PROGRAMS PROVIDE HIGH ROI
Students who enroll typically get a 20 percent salary bump after completing the degree, one of the reasons parents encourage their children to do the program.
“It’s not that hard to convince parents to pay for that extra year of tuition,” Boone said. “The students get promoted faster and get more opportunities because they really stand out from their peers.”
That was the case for Ella Douglas, a 2014 graduate of Wake Forest’s MA in Management program, who is now working for Cigna as a client manager. As an anthropology major and double minor in linguistics and classical studies at Wake Forest, she was without a doubt “the stereotypical liberal arts graduate,” she said. When it came time to look for a job her senior year, she found herself stymied. Said Douglas: “It sounds a little clichéd, but I really didn’t know what I had learned to do or where I wanted to go.”
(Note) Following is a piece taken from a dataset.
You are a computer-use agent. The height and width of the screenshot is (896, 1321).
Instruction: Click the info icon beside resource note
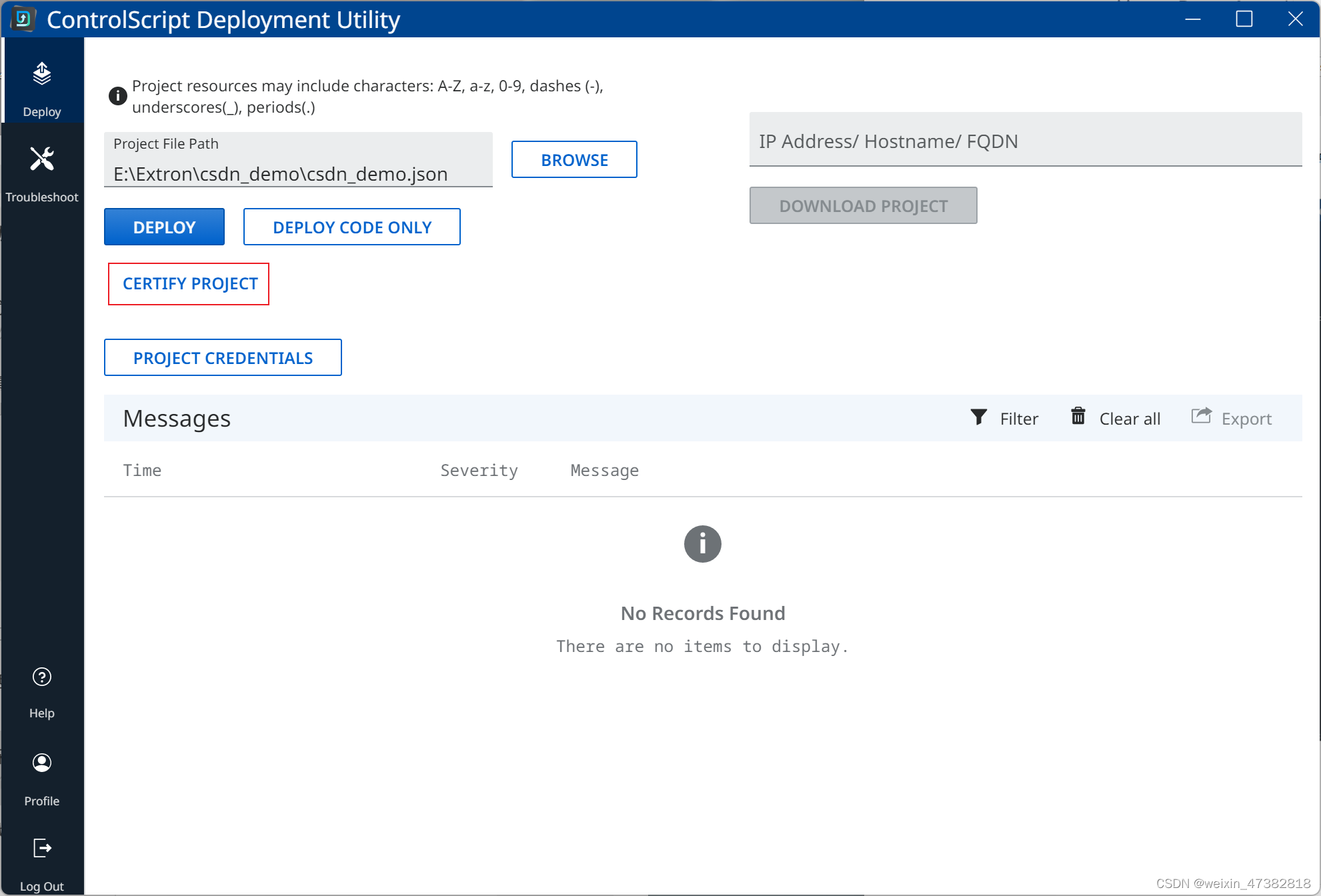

Her father urged her to sign up for the program, and she spent the next year brushing up on her quantitative skills, slowly buying a work wardrobe and engaging in a semester-long consulting project for Nationwide Court Systems. “After one semester of the program, I felt like I could navigate networking and the corporate world,” she said.
AN MBA PIPELINE
Traditionally, one-year master’s programs have been geared towards fields like accounting, which require students to have a certain amount of credit hours in order to qualify for the CPA exam. The latest generation of MIM programs is not geared towards business majors, but rather humanities and liberal arts majors who may be struggling in their job search and need a solid basic business background, said Linda Livingstone, dean of George Washington University’s School of Business and chair of the Association to Advance Collegiate Schools of Business. They’re also evidence that schools are looking to the future, and perhaps hoping that these programs will tap into a new market of students down the line for their flagship MBA programs, she said.
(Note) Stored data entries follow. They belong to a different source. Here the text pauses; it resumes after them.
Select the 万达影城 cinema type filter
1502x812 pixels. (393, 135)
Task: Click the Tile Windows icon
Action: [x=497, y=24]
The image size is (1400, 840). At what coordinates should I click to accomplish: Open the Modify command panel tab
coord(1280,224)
“I think certainly it is a way for schools to think of building a pipeline for other programs, particularly the MBA,” Livingstone said. “Most of these programs are pretty new, so we don’t have that much of a track record to see how that will evolve. However, we do see schools thinking about how to get students come back and do their MBA.”
For example, at Wake Forest students who’ve done the MA in Management can shave a year off their MBA degree if they return to the school. Since 2006, about 15 students who’ve completed the master’s have come back for their MBA, Boone said.
As the market matures, schools are becoming more creative in how they market and design the programs. The Kelley program is unique because all of the degrees will be offered in a hybrid-blended format, with both online portions and on-campus components. Of the nine programs, seven will be online master’s degrees, delivered with both in-residence and online components. Students can begin coursework for the accelerated master’s program as early as halfway through their senior year, Kesner said.
Kelley also plans to tap into a new market of students outside the university, forming a partnership with the Rose-Hulman Institute of Technology, a top-ranked engineering school in Terre Haute, Indiana. Rose-Hulman students will have access to the same suite of accelerated MIM programs as Indiana University students, Kesner said.
COMPETING FOR THE TOP UNDERGRADS
For some schools, the 4+1 programs are a way to keep the best students on campus, and more importantly away from competitors. The University of Colorado Denver’s Business School started a 4+1 program last year, geared towards top undergraduate business students at the school who want a master’s in information systems.
“Frankly, there’s a lot of competition in the Denver metro area,” said Jahangir Karimi, the school’s director of information systems programs. “We want to keep the best students on campus.”
Those accepted into the program can start coursework as early as their senior year, and can even bypass taking the GMAT, otherwise a requirement for the master’s program.
That was an appealing proposition for Michael Carlisle, an information systems major who said he probably would have put off getting his MS in Information Sciences were it not for the seamless transition to the master’s program.
“There was no need to transfer credits and no need for a long application process,” said Carlisle, who currently works as a help desk analyst at Ciber Inc. and takes classes at night. “I was in no hurry to finish schools, but the fact that I could get the degree done in only one extra year was amazing.”